### Task instructions
Continue the passage on multioffset GPR data acquisition, starting after its final sentence.

#### Reading passage

In continuous, multioffset mode, the data are acquired in a geometry that results in multioffset measurements at every CMP position (Fig. 1). Such acquisition takes advantage of the well-established geometries of CMP acquisition developed in reflection seismology (Yilmaz, 2001). In this mode, it is possible to make laterally and vertically continuous GPR velocity measurements along a two-dimensional profile or throughout a three-dimensional volume (e.g., Bradford, 2006a,b; Greaves et al., 1996). Laterally continuous velocity measurements enable accurate time to depth image transforms and have the potential to identify lateral heterogeneity with precision. In addition to improved characterization through accurate depth imaging and material property characterization, CMP data have a number of advantages over conventional fixed-offset GPR data including improved suppression of coherent and random noise (Bradford and Clement, 2003; Bradford, 2004b; Liberty and Pelton, 1994; Pipan et al., 1999, 2003). Noise suppression is seen through the process of stacking, whereby the data acquired at different offsets are vertically summed. In addition, coherent noise may be attenuated by suppressing data with travel-time curves that differ from the target reflections using any one of a variety of dip filtering methods (Yilmaz, 2001).

########
#### Data

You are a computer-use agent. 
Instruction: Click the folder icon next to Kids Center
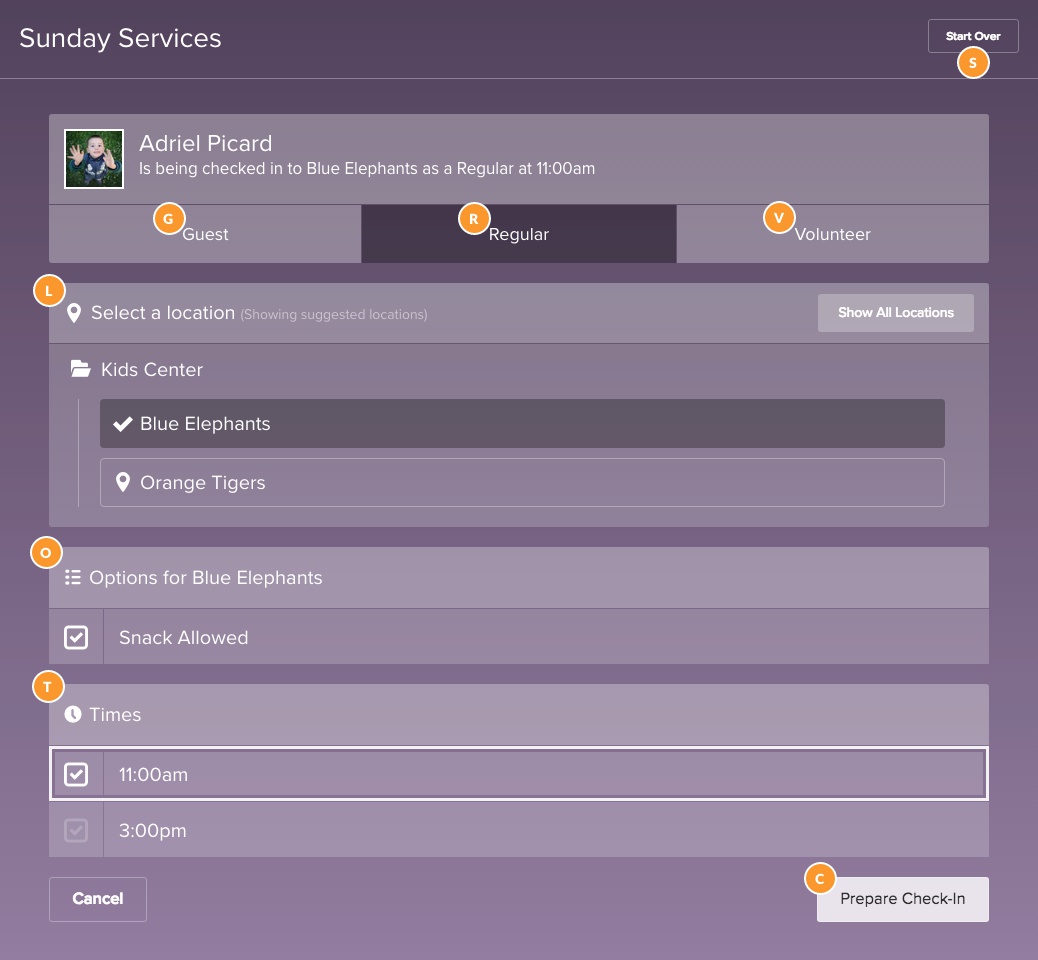tap(81, 368)
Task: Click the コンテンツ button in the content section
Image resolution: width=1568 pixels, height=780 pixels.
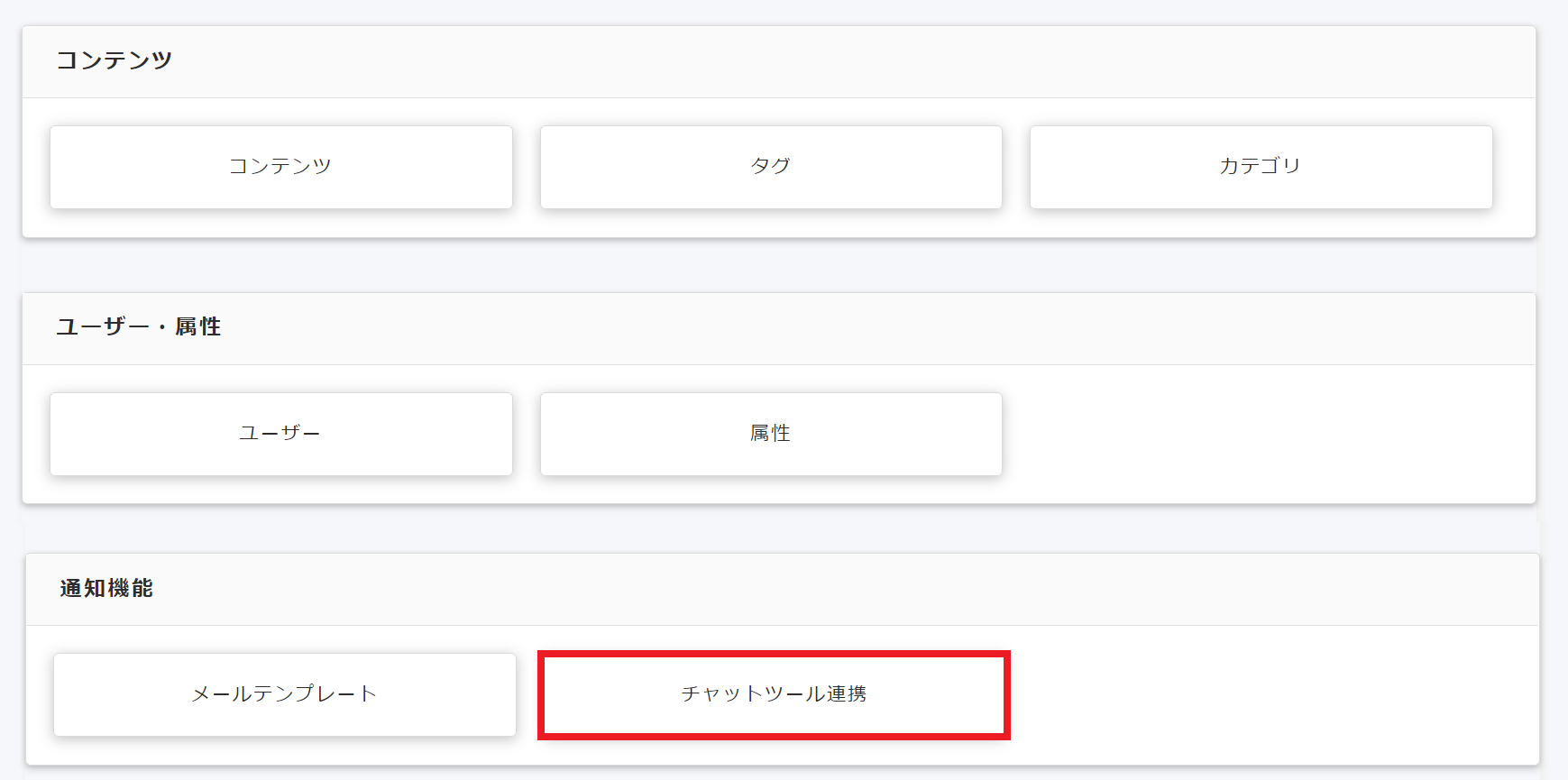Action: coord(280,167)
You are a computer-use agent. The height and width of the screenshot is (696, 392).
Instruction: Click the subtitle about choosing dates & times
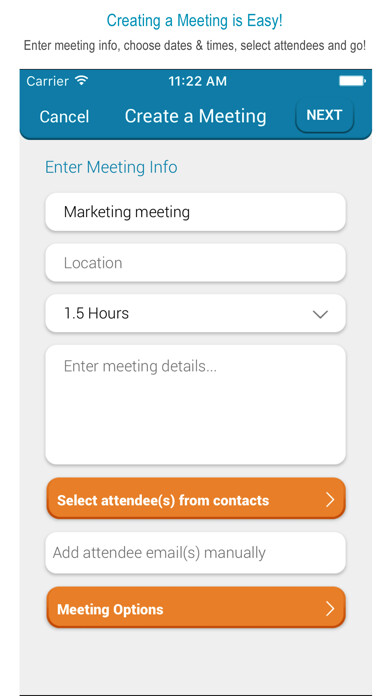195,46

########

### Answer to the exercise
One objective of any multioffset processing scheme is maximizing the accuracy of the measured velocity distribution and final GPR image. While the most common strategy follows an NMO-based processing scheme, this approach is subject to the fundamental assumptions of NMO velocity analysis, which include small offset/depth ratios, small vertical and horizontal velocity gradients, and planar flat lying reflections. These assumptions are often violated in the shallow subsurface. For example, EM velocity can decrease by a factor of two or more across the water table as the sediment grades from dry to full water saturation. This large velocity contrast can result in severe departure from NMO, leading to large overestimates of interval velocity (Al-Chalabi, 1973, 1974; Bradford, 2002). When NMO velocity analysis fails, more rigorous methods of velocity estimation are required.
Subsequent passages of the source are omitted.